My brother and I adapted to the new climate and culture and the creole. My love of my new home was such that I desperately wanted for it to really be “mine.” Because truthfully, while we were certainly accepted and welcomed there, we were still “statesiders.” It was desire that would stay with me for many years.

Shortly after college, I moved to the Washington, DC area where I found work at a couple of museums. I met some fabulous people and that is where I first learned about researching one's family history and genealogy.
.
A colleague who was also researching ancestors in her family whose last name was similar to that of my maternal great-grandmother passed on a census record (which I must confess I no longer have). That really got me started. To see the past in the present was exciting.

Fast-forward about 15 years, two kids and one divorce later, I was living with my mother and not sleeping well one night. I got on the internet to research her grandfather that we knew was from the Caribbean. He was probably from one of the smaller islands, my mom used to say. "But he boarded the ship in St. Thomas she would add."
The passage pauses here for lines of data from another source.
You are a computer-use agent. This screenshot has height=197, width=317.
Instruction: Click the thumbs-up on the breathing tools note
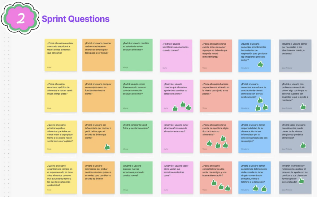(x=260, y=64)
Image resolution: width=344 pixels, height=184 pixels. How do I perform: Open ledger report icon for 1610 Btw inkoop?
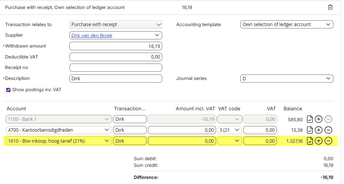point(310,141)
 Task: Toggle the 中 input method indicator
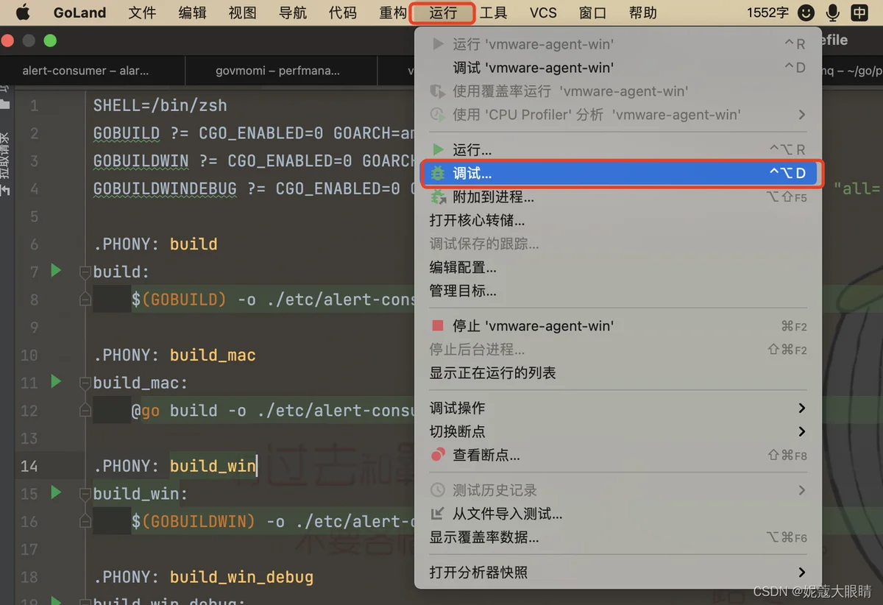pos(859,13)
So there I was researching passenger lists from various ships that came into New York at early o'clock in the morning. And I FOUND HIM! I felt like Alex Haley at the end of Roots!

I can still feel the emotion and exhilaration. I cried. There was his name. Last on the list of 22 people (plus the captain) on the S.S. Trinidad. And there in the seventh column under the heading "Native Country" written in Gothic Script  was the name of my beloved island, "St. Croix."